In a deep neural network for image recognition the purple input layer collects the raw pixel data. The yellow output layer gives the computer's guess on whether the image is a dog or a cat. The strength of the connections between hidden layers are indicated by the widths of the lines. These strengths, or "weights," are tuned in a way that maximizes the frequency of correct guesses. Credit: Ziv Goldfeld, with permission.

Han said the advantage of “considering the problem in an infinite-dimensional space” is that it explains what neural networks are and why they work. They are discrete versions of a continuous, infinite-dimensional tool for propagating uncertainty. And, provided they are good approximations of such a hypothetical tool, they work well.

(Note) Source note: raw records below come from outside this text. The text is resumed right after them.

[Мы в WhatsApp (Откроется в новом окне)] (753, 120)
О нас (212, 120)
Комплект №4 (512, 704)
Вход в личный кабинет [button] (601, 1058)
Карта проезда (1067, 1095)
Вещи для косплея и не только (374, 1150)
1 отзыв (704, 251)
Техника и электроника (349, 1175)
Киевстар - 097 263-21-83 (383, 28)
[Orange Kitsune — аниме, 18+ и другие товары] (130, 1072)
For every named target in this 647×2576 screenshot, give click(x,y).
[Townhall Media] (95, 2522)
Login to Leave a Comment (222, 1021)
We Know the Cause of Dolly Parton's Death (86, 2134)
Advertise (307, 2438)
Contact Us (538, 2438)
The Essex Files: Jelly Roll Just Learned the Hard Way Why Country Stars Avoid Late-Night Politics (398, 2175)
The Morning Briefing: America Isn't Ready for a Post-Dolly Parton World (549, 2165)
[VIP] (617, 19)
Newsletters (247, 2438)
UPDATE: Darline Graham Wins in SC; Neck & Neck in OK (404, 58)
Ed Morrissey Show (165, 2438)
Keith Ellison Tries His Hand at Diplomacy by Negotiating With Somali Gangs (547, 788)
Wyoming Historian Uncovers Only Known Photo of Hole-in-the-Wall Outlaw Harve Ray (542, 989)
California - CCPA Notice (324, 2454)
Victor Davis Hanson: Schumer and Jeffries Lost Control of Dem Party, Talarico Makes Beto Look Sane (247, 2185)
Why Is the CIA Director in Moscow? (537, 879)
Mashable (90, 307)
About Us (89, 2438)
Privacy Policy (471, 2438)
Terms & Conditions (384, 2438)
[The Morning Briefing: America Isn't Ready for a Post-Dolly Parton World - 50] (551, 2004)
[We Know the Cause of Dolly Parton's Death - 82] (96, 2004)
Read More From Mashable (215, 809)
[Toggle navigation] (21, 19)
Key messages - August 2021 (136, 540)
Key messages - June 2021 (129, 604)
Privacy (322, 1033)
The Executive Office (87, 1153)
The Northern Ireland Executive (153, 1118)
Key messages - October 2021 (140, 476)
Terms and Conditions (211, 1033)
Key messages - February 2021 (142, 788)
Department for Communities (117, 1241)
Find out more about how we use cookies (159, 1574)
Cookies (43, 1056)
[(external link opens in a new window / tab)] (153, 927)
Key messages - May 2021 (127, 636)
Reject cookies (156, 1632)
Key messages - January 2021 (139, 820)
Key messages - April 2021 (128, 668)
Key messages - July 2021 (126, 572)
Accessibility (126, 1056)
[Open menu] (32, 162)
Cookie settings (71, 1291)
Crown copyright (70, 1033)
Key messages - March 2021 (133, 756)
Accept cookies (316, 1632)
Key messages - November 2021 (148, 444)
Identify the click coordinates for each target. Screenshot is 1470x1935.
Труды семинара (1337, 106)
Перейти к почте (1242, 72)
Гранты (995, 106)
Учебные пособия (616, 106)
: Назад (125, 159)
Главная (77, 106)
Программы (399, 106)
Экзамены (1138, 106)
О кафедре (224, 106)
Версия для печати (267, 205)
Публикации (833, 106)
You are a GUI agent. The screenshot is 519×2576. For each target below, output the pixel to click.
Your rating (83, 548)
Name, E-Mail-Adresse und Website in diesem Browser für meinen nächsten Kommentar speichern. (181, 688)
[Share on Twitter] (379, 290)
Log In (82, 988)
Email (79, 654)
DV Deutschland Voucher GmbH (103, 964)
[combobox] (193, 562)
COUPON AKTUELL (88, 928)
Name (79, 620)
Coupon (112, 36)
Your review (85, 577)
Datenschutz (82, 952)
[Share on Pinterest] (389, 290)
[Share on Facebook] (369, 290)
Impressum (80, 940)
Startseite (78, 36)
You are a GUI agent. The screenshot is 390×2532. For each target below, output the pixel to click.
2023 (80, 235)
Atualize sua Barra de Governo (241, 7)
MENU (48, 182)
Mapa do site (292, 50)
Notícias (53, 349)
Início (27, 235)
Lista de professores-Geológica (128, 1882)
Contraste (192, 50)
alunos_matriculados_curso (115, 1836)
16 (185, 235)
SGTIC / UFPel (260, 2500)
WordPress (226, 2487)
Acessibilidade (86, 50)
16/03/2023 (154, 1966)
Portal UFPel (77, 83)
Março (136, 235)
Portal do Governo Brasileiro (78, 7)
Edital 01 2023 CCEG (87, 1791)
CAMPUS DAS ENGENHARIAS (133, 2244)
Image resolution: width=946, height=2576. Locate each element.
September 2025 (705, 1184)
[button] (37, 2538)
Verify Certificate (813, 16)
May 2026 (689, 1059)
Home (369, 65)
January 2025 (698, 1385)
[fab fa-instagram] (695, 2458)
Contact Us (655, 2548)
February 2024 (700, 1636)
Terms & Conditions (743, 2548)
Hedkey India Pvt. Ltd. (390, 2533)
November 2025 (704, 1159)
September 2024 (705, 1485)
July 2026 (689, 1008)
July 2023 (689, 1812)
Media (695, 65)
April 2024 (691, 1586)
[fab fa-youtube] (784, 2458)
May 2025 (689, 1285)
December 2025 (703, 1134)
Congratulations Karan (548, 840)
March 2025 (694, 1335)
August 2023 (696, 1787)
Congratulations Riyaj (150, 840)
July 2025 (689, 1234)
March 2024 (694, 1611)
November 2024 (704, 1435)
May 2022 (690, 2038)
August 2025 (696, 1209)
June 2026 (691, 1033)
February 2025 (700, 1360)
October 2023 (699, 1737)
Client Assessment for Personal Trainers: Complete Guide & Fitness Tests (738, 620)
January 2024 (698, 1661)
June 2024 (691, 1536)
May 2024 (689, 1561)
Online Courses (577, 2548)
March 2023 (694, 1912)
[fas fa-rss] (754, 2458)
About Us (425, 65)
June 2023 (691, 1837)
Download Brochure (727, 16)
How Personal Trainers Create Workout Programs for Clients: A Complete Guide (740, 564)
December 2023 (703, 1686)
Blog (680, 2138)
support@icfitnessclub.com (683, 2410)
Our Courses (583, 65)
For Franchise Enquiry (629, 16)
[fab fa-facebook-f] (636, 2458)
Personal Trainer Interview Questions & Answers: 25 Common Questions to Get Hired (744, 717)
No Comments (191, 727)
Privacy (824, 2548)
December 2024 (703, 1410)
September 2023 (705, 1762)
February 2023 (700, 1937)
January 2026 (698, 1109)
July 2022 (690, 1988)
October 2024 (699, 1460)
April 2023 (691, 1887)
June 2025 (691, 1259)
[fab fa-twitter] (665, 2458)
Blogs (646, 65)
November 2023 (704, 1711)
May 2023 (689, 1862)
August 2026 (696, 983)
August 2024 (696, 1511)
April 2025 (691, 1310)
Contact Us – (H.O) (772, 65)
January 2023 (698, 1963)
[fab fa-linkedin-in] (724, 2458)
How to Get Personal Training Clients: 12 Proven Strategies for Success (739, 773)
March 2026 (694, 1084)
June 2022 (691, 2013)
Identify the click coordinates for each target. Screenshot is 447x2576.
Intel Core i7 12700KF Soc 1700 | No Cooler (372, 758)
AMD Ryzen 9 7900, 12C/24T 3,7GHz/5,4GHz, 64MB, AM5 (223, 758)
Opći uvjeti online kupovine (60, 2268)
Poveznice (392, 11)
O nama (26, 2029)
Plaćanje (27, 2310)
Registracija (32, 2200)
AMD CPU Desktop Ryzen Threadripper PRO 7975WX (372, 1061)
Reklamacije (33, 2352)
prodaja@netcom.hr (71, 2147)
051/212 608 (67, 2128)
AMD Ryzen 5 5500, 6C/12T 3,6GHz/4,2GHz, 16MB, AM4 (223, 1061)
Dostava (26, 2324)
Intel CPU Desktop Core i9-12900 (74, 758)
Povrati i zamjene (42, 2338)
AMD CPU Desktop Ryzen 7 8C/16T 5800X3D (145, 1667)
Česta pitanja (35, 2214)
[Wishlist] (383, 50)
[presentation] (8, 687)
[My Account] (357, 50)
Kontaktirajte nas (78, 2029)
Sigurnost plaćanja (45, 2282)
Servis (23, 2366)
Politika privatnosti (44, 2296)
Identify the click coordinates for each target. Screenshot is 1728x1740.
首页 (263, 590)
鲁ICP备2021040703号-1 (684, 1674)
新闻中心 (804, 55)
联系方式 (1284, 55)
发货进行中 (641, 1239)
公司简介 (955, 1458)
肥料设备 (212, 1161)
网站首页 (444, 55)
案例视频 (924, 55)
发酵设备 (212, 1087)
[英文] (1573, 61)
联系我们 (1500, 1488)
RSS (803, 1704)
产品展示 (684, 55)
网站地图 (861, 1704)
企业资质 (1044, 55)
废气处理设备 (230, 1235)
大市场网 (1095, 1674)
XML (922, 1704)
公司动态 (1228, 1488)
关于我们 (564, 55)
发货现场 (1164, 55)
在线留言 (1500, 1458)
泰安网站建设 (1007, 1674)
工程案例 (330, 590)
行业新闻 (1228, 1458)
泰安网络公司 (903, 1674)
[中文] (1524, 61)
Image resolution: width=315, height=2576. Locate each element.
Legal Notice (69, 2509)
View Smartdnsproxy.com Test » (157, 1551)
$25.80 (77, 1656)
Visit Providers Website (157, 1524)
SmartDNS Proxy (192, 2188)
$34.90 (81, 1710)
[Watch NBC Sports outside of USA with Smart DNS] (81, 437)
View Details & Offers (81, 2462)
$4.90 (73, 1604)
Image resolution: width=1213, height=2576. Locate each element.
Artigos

Venturi devotes a lot of effort to finding good discrete approximations to the solutions of FDE, in other words the second part of “propagate-then-sample.” In practice, this means solving some very high-dimensional (but not infinite) ordinary DE. It’s no longer “crazy,” but conventional, hard mathematics. “You need to know the state of the art really well to see if it is sufficient to achieve the goal you set at the beginning,” Venturi said. “The current state is insufficient. I don’t claim any victory, but what I do claim is a heroic attempt. The winner will be whoever is first able to compute the solutions well.”